The lab uses molecular genetic approaches to identify genes involved in wheat productivity traits and enhance the translation of this knowledge into improved varieties for industry and consumers.
They aim to understand the mechanisms by which these genes function in order to develop the most rational strategies to deploy these genes into commercial varieties.
Unlocking the polyploid potential of wheat through bioinformatics and genomics
Several developments over the past few months have radically changed the way we work with polyploid wheat. Both hexaploid and tetraploid wheat now have whole genome sequences and reliable gene models. We have developed in-silico mutant resources with over 95% of genes with either a knockout or deleterious allele in both tetraploid and hexaploid wheat. We recently published a comprehensive gene expression atlas in wheat with over 1000 RNA-Seq samples along with co-expression and transcription factor target networks. All this data is open-access and displayed at EnsemblPlants. Novel strategies have accelerated cloning of disease resistance and other genes. Using accelerated growth conditions (speed breeding), the community now routinely grows wheat in 10-week seed-to-seed cycles compared to the previous 16-20 weeks. All these developments have dramatically lowered the barriers to undertake biological research in polyploid wheat. For many purposes, wheat can now be treated (almost) like a model crop species.

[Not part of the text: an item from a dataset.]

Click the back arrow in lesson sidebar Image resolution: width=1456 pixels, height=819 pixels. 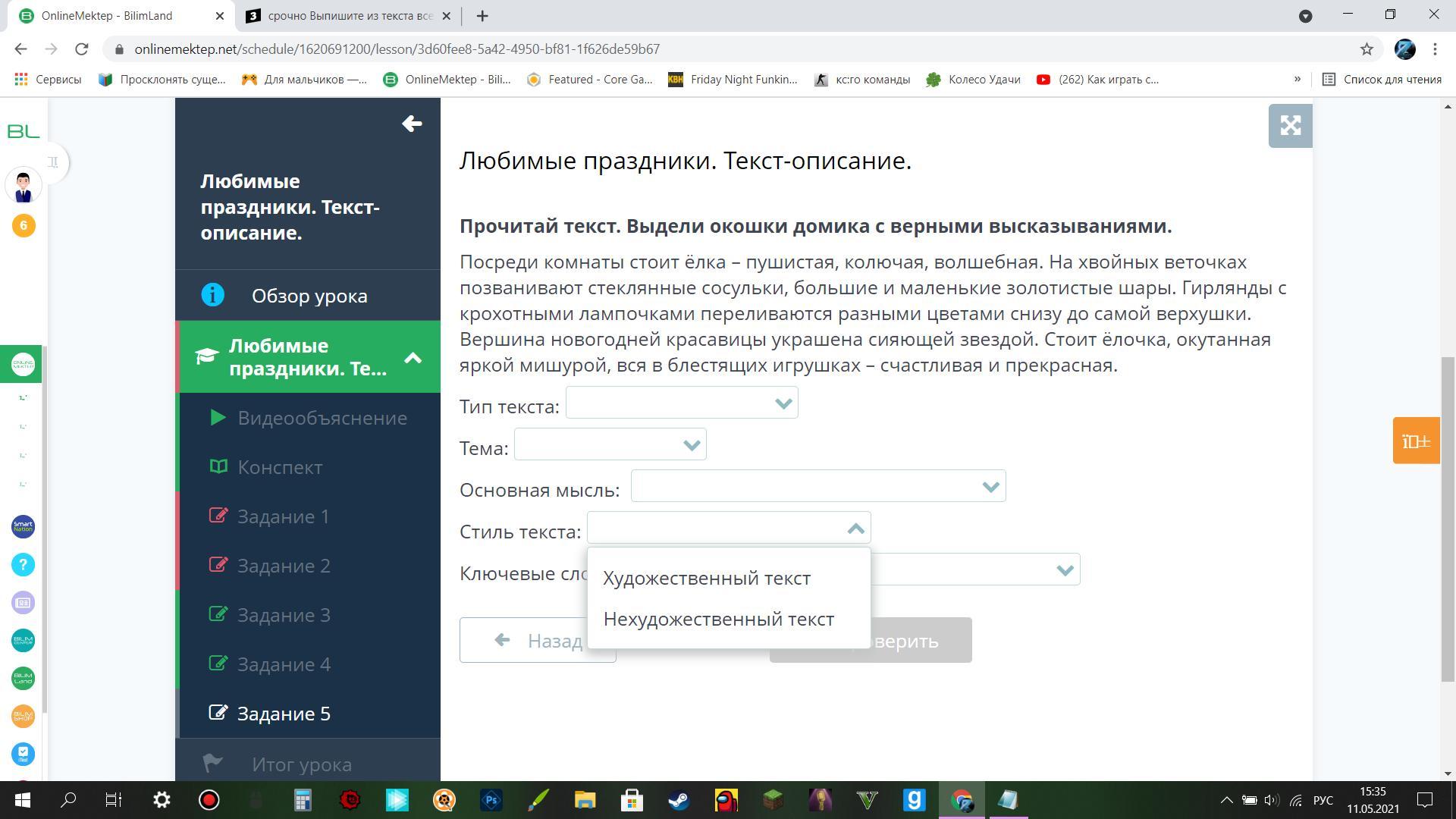(x=412, y=124)
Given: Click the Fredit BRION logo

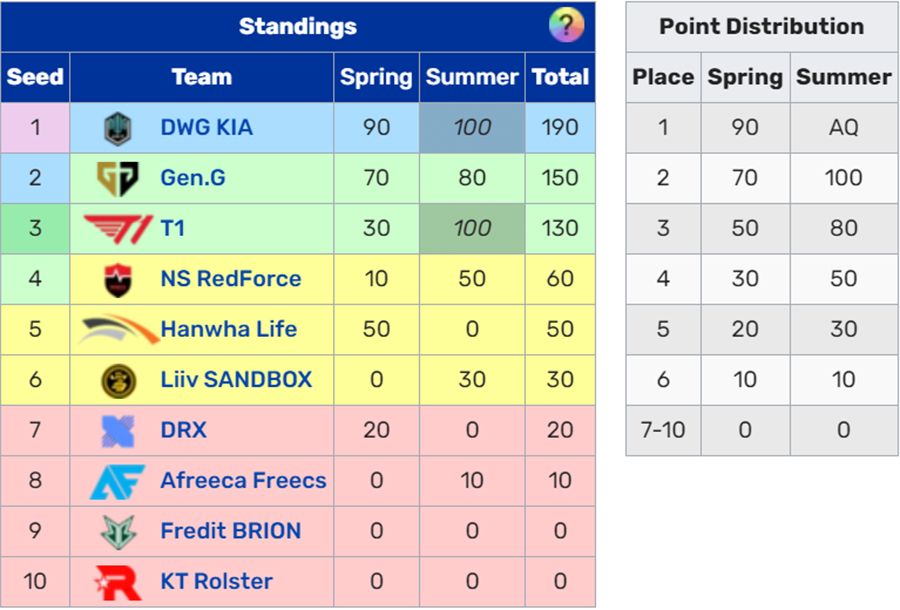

The next phase will be to start understanding the biological mechanisms underlying the most important traits in polyploid wheat and to design strategies to ensure this knowledge is quickly transferred to the field. I argue that given polyploidy, breeders have exploited only a fraction of the potential genetic variation in the wheat genome. The recent breakthroughs in wheat genomics now allow us to make a decisive effort towards exploiting this under-utilised variation, thereby unleashing the full potential of the wheat genome.